Federalism and distribution of powers

The constitution creates a federal structure allowing formation of federated regions exemplified by the establishment of the Kurdistan Region following the Iraqi Kurdistan independence referendum (2005) dynamics, delineates competencies between federal authorities and governorates such as Dhi Qar Governorate, and provides mechanisms for resolving disputes via the Supreme Iraqi Criminal Tribunal and the Supreme Court of Iraq.
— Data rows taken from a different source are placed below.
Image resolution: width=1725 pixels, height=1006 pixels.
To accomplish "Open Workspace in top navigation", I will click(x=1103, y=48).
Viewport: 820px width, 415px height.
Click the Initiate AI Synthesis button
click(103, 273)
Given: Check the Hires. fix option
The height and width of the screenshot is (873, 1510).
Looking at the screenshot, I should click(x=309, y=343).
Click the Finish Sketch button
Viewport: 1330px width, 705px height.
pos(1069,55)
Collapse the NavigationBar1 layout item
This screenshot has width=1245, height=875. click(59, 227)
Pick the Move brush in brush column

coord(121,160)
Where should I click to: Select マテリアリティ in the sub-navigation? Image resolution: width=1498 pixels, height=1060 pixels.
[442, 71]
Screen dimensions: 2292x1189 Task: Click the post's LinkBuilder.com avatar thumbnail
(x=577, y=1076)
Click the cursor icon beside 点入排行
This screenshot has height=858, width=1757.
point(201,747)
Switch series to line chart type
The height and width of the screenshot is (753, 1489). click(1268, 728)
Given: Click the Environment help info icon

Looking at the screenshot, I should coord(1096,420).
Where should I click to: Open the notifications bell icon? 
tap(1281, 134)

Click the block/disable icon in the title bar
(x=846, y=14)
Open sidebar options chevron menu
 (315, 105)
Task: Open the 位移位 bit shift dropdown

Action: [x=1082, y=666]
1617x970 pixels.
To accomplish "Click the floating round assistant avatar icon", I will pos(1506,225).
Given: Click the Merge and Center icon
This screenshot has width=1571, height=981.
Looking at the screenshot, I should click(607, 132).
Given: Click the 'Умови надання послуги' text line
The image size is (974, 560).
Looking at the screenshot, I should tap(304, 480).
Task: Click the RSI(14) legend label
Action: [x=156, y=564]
Control of hydrocarbons and water resources involving the Iraq-Turkey pipeline and regional disputes with Iran required complex arrangements reflected in articles on revenue distribution and local autonomy. Provisions for city administrations like Basra and the status of disputed territories such as Mosul shaped policy and negotiations with external actors including the United Nations Mission for Iraq.

Amendments and amendment process

The amendment procedure sets thresholds for revision, requiring supermajorities in the Council of Representatives of Iraq and procedures for referendums in contested provinces like Kirkuk Governorate. Political initiatives for amendment have involved coalitions such as the State of Law Coalition and leaders including the Iraqi Islamic Party, and debates have referenced constitutional amendment examples from countries like Germany and South Africa. Proposed changes have often focused on oil law replacement, federal boundaries, and the role of federalism raised in political negotiations after elections including the 2010 Iraqi parliamentary election and the 2014 Iraqi parliamentary election.

Implementation and challenges

Implementation has confronted insurgency actors including Islamic State of Iraq and the Levant and militia groups such as the Popular Mobilization Forces, governance hurdles in provinces like Anbar Governorate, and institutional capacity constraints exacerbated during events like the 2014 Northern Iraq offensive. Disputes over oil law and budget allocations implicated international oil companies and entities like the Iraqi National Oil Company, while contested provincial referendums and security arrangements involved external military forces such as units from the United States Armed Forces and advisory missions from NATO. Corruption scandals tied to figures from parties like the Iraqi National Accord and reconstruction programs overseen by institutions including the International Monetary Fund complicated realization of constitutional promises.

International responses ranged from endorsement by the United Nations Security Council and praise by the European Union to criticism from neighboring states including Turkey over minority protections and from Iran over Shi'a political dynamics. The constitution formed the legal basis for bilateral treaties with states such as United States and multilateral arrangements with organizations like the World Bank and the International Criminal Court debates concerning jurisdictional issues. Its status as supreme law guides domestic courts including the Supreme Court of Iraq and interactions with international legal norms promoted by bodies like the United Nations Human Rights Committee.